Inoltre, almeno nel primo pomeriggio di sabato, la quota dello zero termico rasentava i 4000 m. con conseguenti intense precipitazioni a carattere piovoso sin sui 3400-3600 m. di quota. Ma quanto in realtà “è piovuto” in quota, alla testata delle valli colpite dagli eventi? Nessuno lo sa, visto che non abbiamo a disposizione alcun strumento di monitoraggio quantitativo ad altitudini superiori ai 2300 m. di quota se non la stima peraltro molto approssimativa della precipitazione presso il ghiacciaio di Plateau Rosa, alla testata del Torrente Marmore. Né la stima derivante dalle animazioni dei Radar Doppler possono essere cosi precise alla scala locale. Tale fenomenologia ha infine provocato da una parte la completa saturazione dello strato superficiale di suoli già di per se poco spessi e prossimi alla saturazione, dall’altra una più rapida fusione del manto nevoso ancora abbondante nell’area alle quote di testata dei bacini imbriferi interessati. 
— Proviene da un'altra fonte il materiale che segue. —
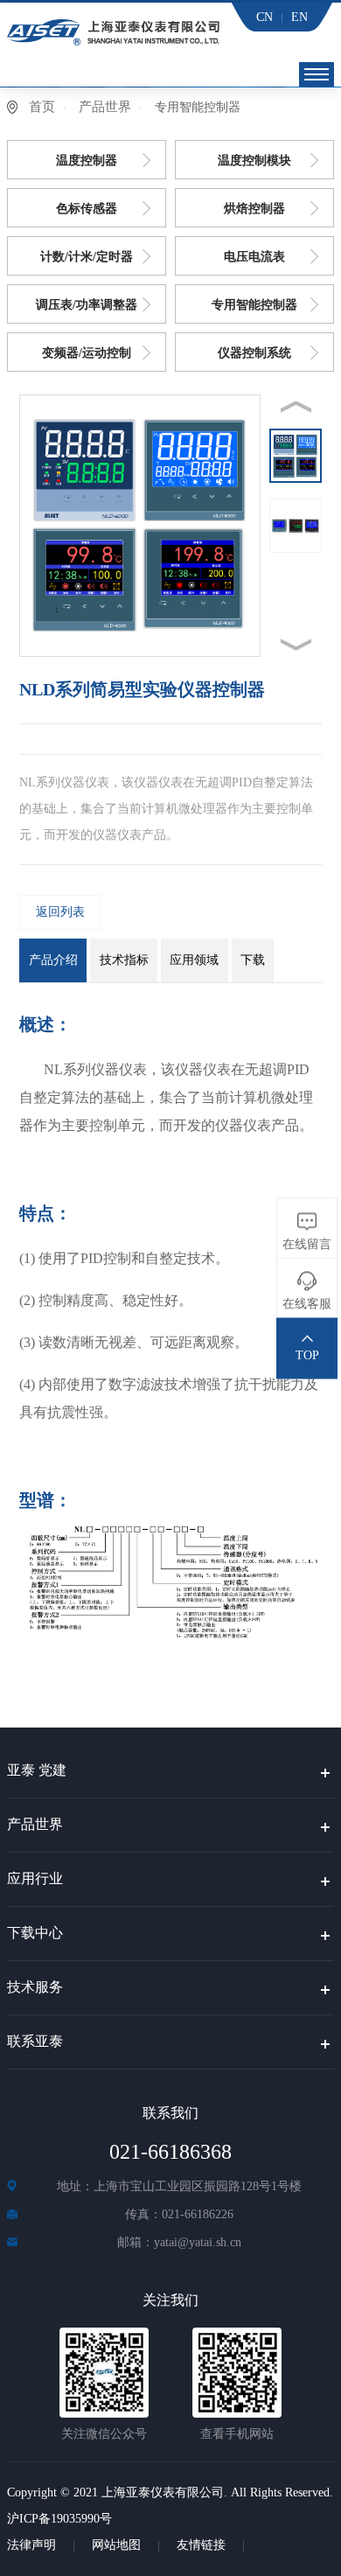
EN (299, 17)
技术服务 (35, 1986)
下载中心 (35, 1932)
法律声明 (31, 2545)
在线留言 (306, 1243)
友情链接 (201, 2545)
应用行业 (35, 1878)
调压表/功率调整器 (86, 304)
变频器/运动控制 (86, 353)
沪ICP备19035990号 (59, 2518)
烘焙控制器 (254, 208)
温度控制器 (86, 160)
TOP (307, 1354)
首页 (42, 107)
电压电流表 (254, 256)
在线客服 (306, 1302)
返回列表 (60, 911)
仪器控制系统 (254, 353)
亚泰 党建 (36, 1770)
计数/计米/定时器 (86, 256)
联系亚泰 (35, 2041)
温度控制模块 (254, 160)
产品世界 (105, 107)
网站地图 (116, 2545)
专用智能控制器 (254, 304)
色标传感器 (86, 208)
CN (264, 17)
Dell’arrivo del fronte freddo le precipitazioni sono avvenute in forma liquida fin sopra i 3500 m, interessando la quasi totalità dei bacini montani e cadendo su suoli saturi per le piogge pregresse e la fusione della neve ancora molto abbondante in alta quota. Violente piene torrentizie, determinate da tempi di corrivazioni quasi nulli e estese colate detritiche, spesso ricorrenti, hanno causato esiti estesi e diffusi nelle Valli dei torrenti Orco, Soana e Stura di Lanzo e dei cinque impluvi minori che caratterizzano la Valle di Cogne, con una magnitudo persino superiore ad alcuni eventi verificatisi nell’area, nelle estati degli anni 90, tra il 94 ed il 96”. Lo ha affermato Massimiliano Fazzini, Climatologo, Presidente del Team sul Rischio Climatico della Società Italiana di Geologia Ambientale.

Non è sempre camabiamento climatico. “Ma il cambiamento climatico c’entra oppure no? La risposta piu scientificamente corretta è ni! Da una parte, il forcing termico attivo da piu di mezzo secolo sull’intero pianeta, determina una sempre maggiore quantità di energia a disposizione del complesso e caotico sistema – mare – atmosfera; logico quindi attendersi fenomenologie atmosferiche sempre piu estreme e temporalmente frequenti. D’altro canto, se la statistica confermasse che ad ogni evento intenso – che sia esso meteorico, termico o idrologico – corrisponde un nuovo record o per lo meno uno dei “numeri”  ha continuato Fazzini – piu elevati di una serie storica di dati, allora non vi sarebbe piu alcun dubbio: saremmo già scientificamente in un nuovo clima, con piu rischi per la popolazione. Gia, perché l’uomo – che ha sicuramente ed in vari modi causato questo squilibrio nella termodinamica atmosferica e non solo, ora deve cercare di adattarsi a queste nuove critiche situazioni, cercando, una volta per tutte e con il maggiore buon senso possibile, di mitigare questo rischio sempre piu presente nella vita di ogni giorno. E di tempo, crediamo, ne è rimasto davvero poco”.